— Берегите себя!
— И ты тоже, мама.
— Ты же знаешь, я всегда осторожна!
— Ну пока!
Три голоса произнесли одни и те же слова прощания. Потом возникла заминка, и опять все сначала. Янне принялся говорить какие-то глупости, и когда за ними захлопнулась дверь, Малин была в ярости — словно все чувства, бушевавшие двенадцать лет назад, во время их развода, разом нахлынули снова. Безмолвная злость, ощущение того, что слова бессильны что-либо выразить и все сказанное — не к месту.
Они не могут жить ни вместе, ни порознь. Проклятая любовь. Невозможная любовь.
Она отказывалась признаться самой себе, что уязвлена их отъездом — словно маленькая девочка, которую бросили те, кто обязан любить ее больше всех.
— Я приеду вас встретить! Созвонимся! — сказала она серой закрытой двери и осталась стоять одна в прихожей.
Они отсутствовали всего пять секунд, а Малин уже безгранично скучала по ним. Мысль о расстоянии, которое скоро будет их разделять, казалась невыносимой, поэтому она отправилась прямиком в паб. И напилась, точно как сейчас. Выпила текилы, как сейчас.
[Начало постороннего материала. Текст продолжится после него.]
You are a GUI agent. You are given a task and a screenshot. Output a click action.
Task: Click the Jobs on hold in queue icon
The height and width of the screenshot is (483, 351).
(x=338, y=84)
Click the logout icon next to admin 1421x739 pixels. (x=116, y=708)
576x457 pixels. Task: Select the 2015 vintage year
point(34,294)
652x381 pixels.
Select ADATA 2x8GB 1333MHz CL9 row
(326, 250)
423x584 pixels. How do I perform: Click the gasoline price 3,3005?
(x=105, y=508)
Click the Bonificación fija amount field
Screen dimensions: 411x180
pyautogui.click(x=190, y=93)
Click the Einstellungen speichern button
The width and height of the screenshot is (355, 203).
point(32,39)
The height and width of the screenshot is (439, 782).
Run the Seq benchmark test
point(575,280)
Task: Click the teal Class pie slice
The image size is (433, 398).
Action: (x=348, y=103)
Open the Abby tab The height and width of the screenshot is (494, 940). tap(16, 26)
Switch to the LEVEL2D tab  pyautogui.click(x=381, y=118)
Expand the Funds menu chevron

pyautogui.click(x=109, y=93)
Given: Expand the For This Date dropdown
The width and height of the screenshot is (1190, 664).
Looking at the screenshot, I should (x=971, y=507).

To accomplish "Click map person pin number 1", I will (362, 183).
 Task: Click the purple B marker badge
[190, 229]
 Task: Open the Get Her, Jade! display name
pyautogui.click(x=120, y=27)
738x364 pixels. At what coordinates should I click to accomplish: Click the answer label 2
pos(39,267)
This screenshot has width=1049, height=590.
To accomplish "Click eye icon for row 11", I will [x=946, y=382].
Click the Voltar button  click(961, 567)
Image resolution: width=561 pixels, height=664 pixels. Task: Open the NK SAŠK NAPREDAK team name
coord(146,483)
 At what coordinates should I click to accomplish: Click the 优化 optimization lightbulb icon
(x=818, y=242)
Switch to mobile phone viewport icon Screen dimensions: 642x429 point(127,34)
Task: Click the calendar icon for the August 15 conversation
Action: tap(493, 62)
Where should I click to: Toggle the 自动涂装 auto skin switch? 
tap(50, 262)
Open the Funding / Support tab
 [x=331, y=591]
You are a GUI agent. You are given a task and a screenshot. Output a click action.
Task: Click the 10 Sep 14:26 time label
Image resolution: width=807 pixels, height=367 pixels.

Набрала номер на мобильнике, как сейчас.
В трубке раздался ясный голос Даниэля Хёгфельдта.
— Так ты сидишь в «Пулле»?
— Ты придешь или нет?
— Форс, успокойся! Я иду!
Два слившихся тела. Гладкая грудь Даниэля Хёгфельдта под ее ладонями, пальцы скользят от влаги. «Я помечаю тебя, — думает Малин, — оставляю на тебе свои отпечатки пальцев. Почему же у тебя закрыты глаза? Подними веки, посмотри на меня, посмотри на меня, ты заполняешь меня, я сейчас улечу, так открой же свои холодные зеленые глаза».
Их разговор в пабе десять минут назад.
— Хочешь выпить?
— Нет. А ты?
— Нет.
— Тогда чего же мы ждем?
Одежду они сорвали еще в прихожей. Церковная башня застыла в окне черным неподвижным силуэтом.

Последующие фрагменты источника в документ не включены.